Le jeune homme est toujours au pied de la colline, à une centaine de pieds du plus gros arbre des alentours, à l’endroit précis où le mot cacheté qu’il a donné à Cassandre, indiquait qu’il serait. Mais plus la nuit avance, plus les espoirs du prince Ogrin s’estompent. Ils deviennent si faibles, que le froid aidant, il enfourche Orphée et tourne une dernière fois le visage vers Lidan. Soudain, une voix jaillit des entrailles de la nuit. La voix est douce et elle chuchote des mots que le jeune homme, troublé par la surprise, ne comprend pas immédiatement.

“ Vous êtes le prince Ogrin ? ”

L’abdomen du prince grouille subitement de frissons et de sensations toutes aussi délicieuses les unes que les autres. Il tente, tout en répondant, de distinguer dans la silhouette obscure de la jeune femme, les traits délicats de Cassandre, sans toutefois y parvenir.

“ Je suis Oriane, la servante de son altesse, la princesse Cassandre de Lidan. Je viens vous porter le pli qu’elle m’a remis pour vous. ”

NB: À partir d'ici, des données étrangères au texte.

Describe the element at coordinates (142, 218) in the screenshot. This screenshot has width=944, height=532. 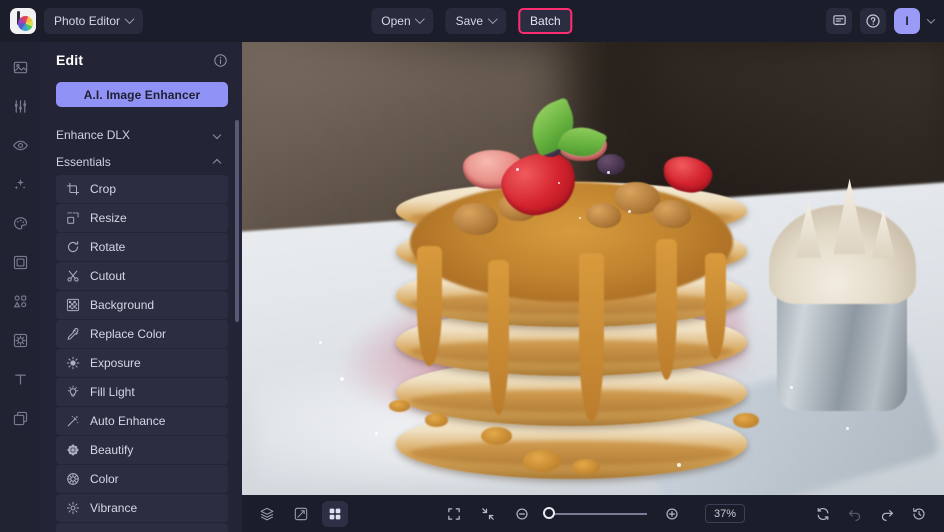
I see `tool-item-resize: Resize` at that location.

Gorneval voit se dégager de l’ombre, une main tremblante qui lui tend un pli cacheté. Le jeune homme s’en saisit mais ne pouvant le lire, la glisse sous sa cuirasse. Il se retourne vers Oriane mais cette dernière a déjà disparue, engloutie par les tentacules alertes d’une nuit épaisse. Ses mots s’étouffent alors dans l’immensité de la nuit.

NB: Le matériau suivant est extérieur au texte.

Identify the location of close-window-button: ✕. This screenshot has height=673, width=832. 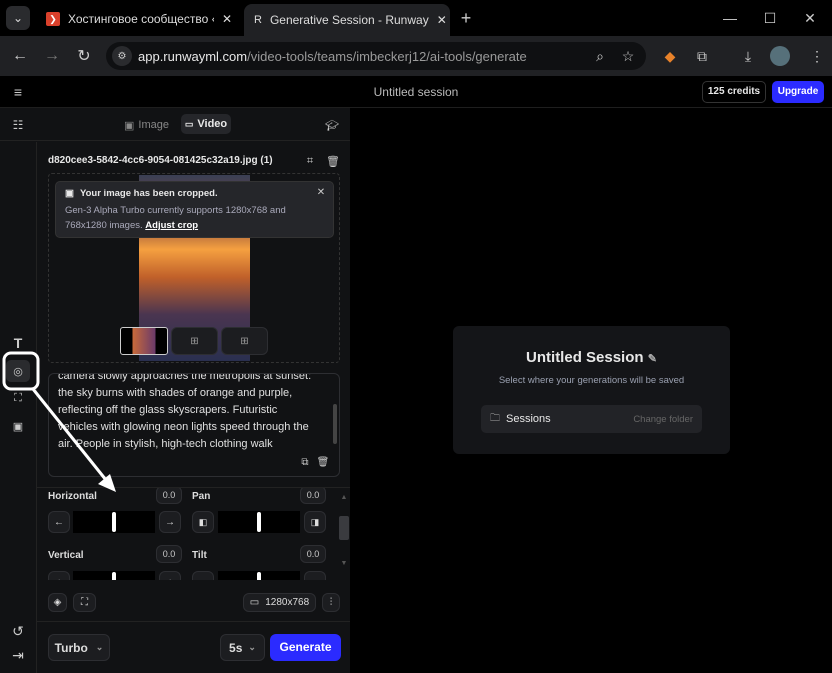
(810, 18).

Le chevalier met alors son cheval sur le chemin du retour. Et, dans l’obscurité quasi totale, les deux acolytes galopent en direction de La Vallée des Larmes. Les pensées de Gorneval le précèdent dans sa folle course poursuite avec lui-même. Sa main plonge déjà sous son armure pour y retrouver le contact avec le mot de Cassandre. Ses doigts qui courent sur la surface du papier sont comme investis d’une fébrilité effroyable. Et, c’est empreint d’une croissante incertitude qu’il arrive finalement au château de Périnis. Les gardes qui lui ouvrent les portes de la modeste forteresse, ne sont pas curieux ; il sait qu’ils ne souffleront mot de son arrivée tardive dans l’enceinte du château.

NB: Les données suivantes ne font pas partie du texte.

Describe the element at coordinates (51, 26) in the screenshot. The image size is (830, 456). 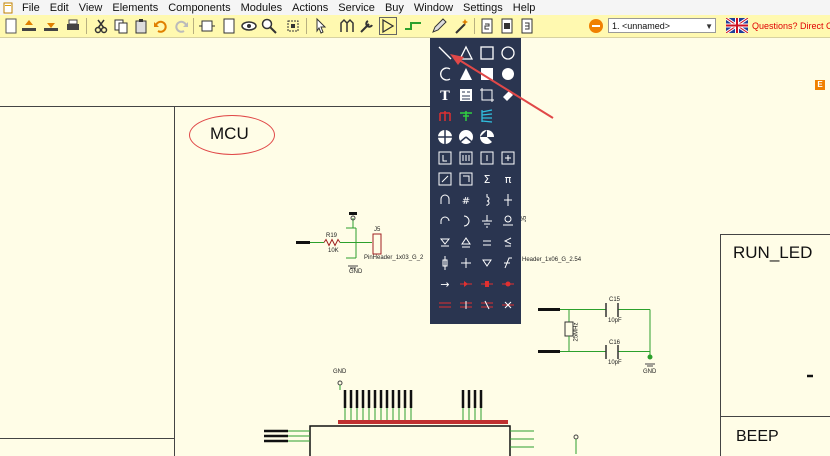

Après avoir laissé Orphée dans les écuries, le cavalier court pour rejoindre ses quartiers. Il entre comme un ouragan dans sa chambre et se jette sur son grand lit fait de soie. C’est son armure encore armée, qu’il décachette fiévreusement le pli de Cassandre. Ses mains d’adolescent, tremblent comme des feuilles et ses yeux s’illuminent de milliards d’étoiles, toutes plus brillantes les unes que les autres.


Prince Ogrin,

Je vous fais remettre ce pli par l’intermédiaire de ma si chère et dévouée Oriane, qui est la plus fidèle parmi les plus fidèles, parce que je veux que ce mot ne tombe dans aucune autres mains que les vôtres (vous comprendrez aisément pourquoi, si vous êtes bien le chevalier que je crois que vous êtes). Votre démarche, à défaut d’être adroite, mérite l’attention que vous y avez apportée, quant à sa mise en scène. Ainsi, je tiens à vous témoigner mon profond désarroi de n’avoir pu me rendre personnellement à notre rendez-vous. En effet, les choses sont parfois telles, que l’on ne peut pas toujours faire ce que l’on souhaite. J’aurais tant aimé rencontrer le fameux prince Ogrin, capable de désarçonner les plus vaillants chevaliers de Lidan. Mais en tant qu’héritière du trône, je ne peux sortir de la forteresse une fois la nuit tombée. Croyez bien que ces contraintes sont à mille lieues de ce destin éclatant que vous peignez avec tant d’ardeur dans votre pli et auquel j’aspire également. C’est pour cette raison que je vous accorderai audience, le dix de ce mois, à l’heure où le soleil est à son zénith.

Dans l’attente de pouvoir m’entretenir plus longuement avec vous…

S.A. La princesse Cassandre de Lidan


Gorneval peine à réaliser ce qui vient de se produirte. Il ne peut se contraindre à penser qu’elle l’a remarqué lors de la joute comme elle le sous-entend et peut encore moins croire au rendez-vous qu’elle lui fixe. Son envie de s’y fier, est bien trop forte pour qu’il y renonce. Alors une folle sensation l’enveloppe. Une impression retentissante qu’il est impuissant à juguler, parcourt son corps fébrile. Un sourire naît de lui-même sur ses lèvres et s’y accroche si solidement qu’il le gardera jusque dans ses rêves les plus profonds.